Anguished, traumatized life with Obama; death with McCain. That’s the choice we face.

- end of initial entry -

Ben W. writes:

You present the “life with Obama” vs. the “life with McCain” conundrum.

With respect to Obama, isn’t the U.S. in the position of a person who has been delaying a visit to the dentist hoping the toothache will go away somehow? The visit to the dentist is inevitable—if not today, then tomorrrow. If not tomorrow, then next week.

At some point in American history the event of a black candidacy for the presidency is inevitable. The black race is and has been a part of American history, American politics and American citizenry. If not today, then tomorrow. If not tomorrow, then next year.
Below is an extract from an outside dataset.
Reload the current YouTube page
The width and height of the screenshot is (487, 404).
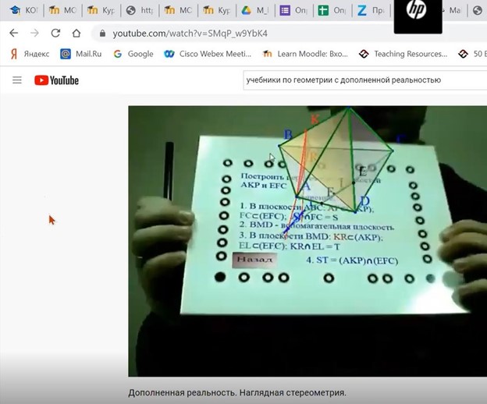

At some point Americans have to face the inevitable—the prospects of a black candidacy for the presidency and the prospect of a black president.

Too many conservatives feel as if this thing can be delayed—not in my lifetime, somebody else’s. OK so now it’s here. It’s tooth extraction time; we’re in the dentist’s office. It’s happening now, in our lifetime.

I personally do not like the idea of a black man as president because I cannot accept blacks in leadership roles in Western civilization. But since this race of people is a part of the American fabric and no one has legally mandated that they cannot run for office of the presidency, then that day would come. It is now here.

Blacks should either be told that the presidency is not theirs to have directly and point blank or we face the inevitable. At some point in our history, the statistic and cultural odds are that we will have a black presidency. And it is now staring us in the face!

The real opposition to Obama is not that he is empty but that he is black. But no one wants to utter the truth—either the presidency should not be available to blacks, or if it is, then we face at some point a black presidency. Painting Obama as being an empty leftist is a cop-out.

LA replies:

Ben is confronting a salient instance of the basic contradiction of liberalism. Our ideology tells us that race is completely irrelevant to our country’s identity. Our experience tells us that it is not. But our experience, since at least the mid 20th century, has had no explicit rational arguments backing it up. Our unstated resistance to the idea of a black president (or a Hispanic president or a Chinese president or a Muslim president) has been an unprincipled exception to our liberalism; and all unprincipled exceptions eventually get rolled over by principled liberalism. The only way to stop liberalism is to have a principled position against it. That’s what traditionalism is about: it’s about articulating a principled position against liberalism.

In this connection, see my discussion of “Lincoln’s unprincipled exception to racial equality.”

Larry T. writes:

Your article reminded me of a great Woody Allen quote:

More than any time in history mankind faces a crossroads. One path leads to despair and utter hopelessness, the other to total extinction. Let us pray that we have the wisdom to choose correctly.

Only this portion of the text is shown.